Flanked by a smarmy sycophant (how much I miss Prig David Spade!), Seedling doggedly pursues the Conehead family in a parody of The Fugitive, hunting Beldar not because he’s simply an extraterrestrial, but because he’s an extraterrestrial who dared to illegally work in the United States. As he announces to a group of boat refugees, “You have no skills and you will be a drag on our economy. We appreciate to your situation, but we have problems of our own.”
What’s meant to be a hyperbolic portrayal of overreaching, uncompassionate government bureaucracy now just sounds like the tin-foily nativist rhetoric of our current politicians. In 1993, this character reflected Reagan-era economic anxiety, but now feels darker in the face of a full-blown cultural existential crisis that dominates national debate. After all, the INS no longer exists, having been pulled into Homeland Security in 2003 and renamed U.S. Immigration and Customs Enforcement. “The United States of America can no longer solve the employment problems of the rest of the universe,” Seedling affirms. Innocent times.

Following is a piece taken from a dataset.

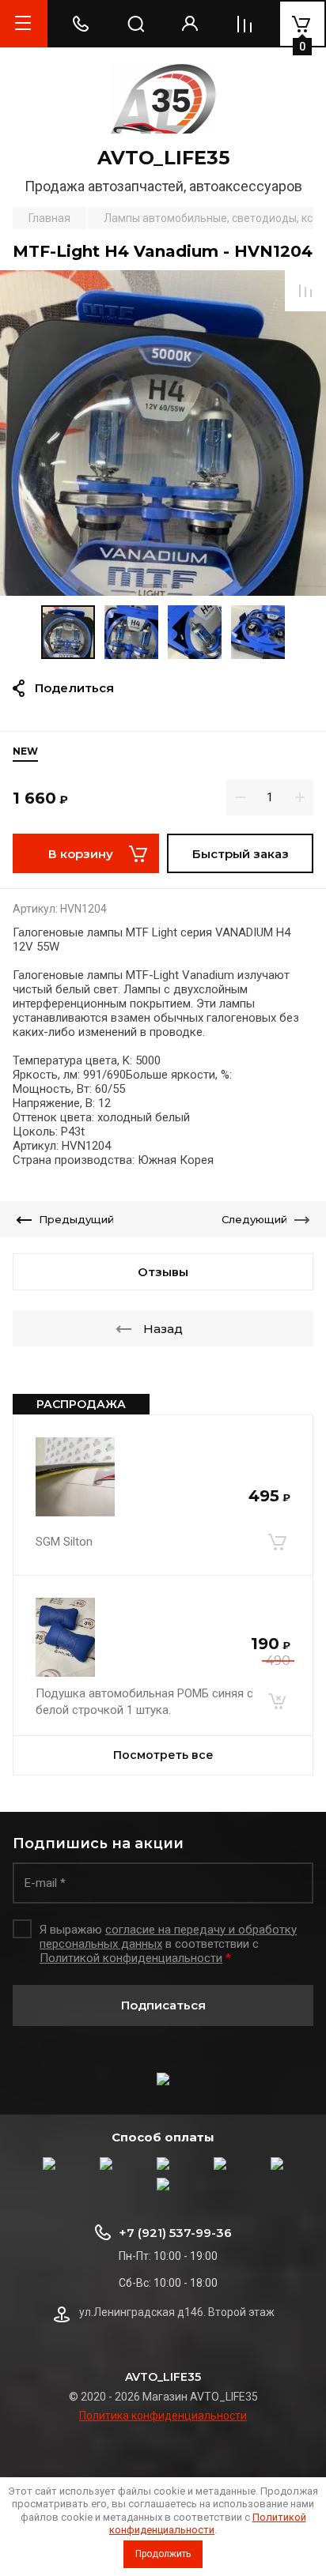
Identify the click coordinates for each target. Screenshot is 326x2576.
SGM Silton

Don’t get me wrong: Coneheads is an endlessly goofy movie. But even more surprising than its prescient political framework is that underneath the plentiful and delightful gross-out humor, body horror, and literal lingo, Coneheads is a cryptically emotional family comedy that parses out what it means to be happy in America. When Connie fights with her boyfriend, normally standoffish Prymaat comforts her with words of wisdom about first romances, finishing off with her typical circumlocution, “The currents of chromo-bonding between you and your parental units is infinite.” In other words, “I love you.”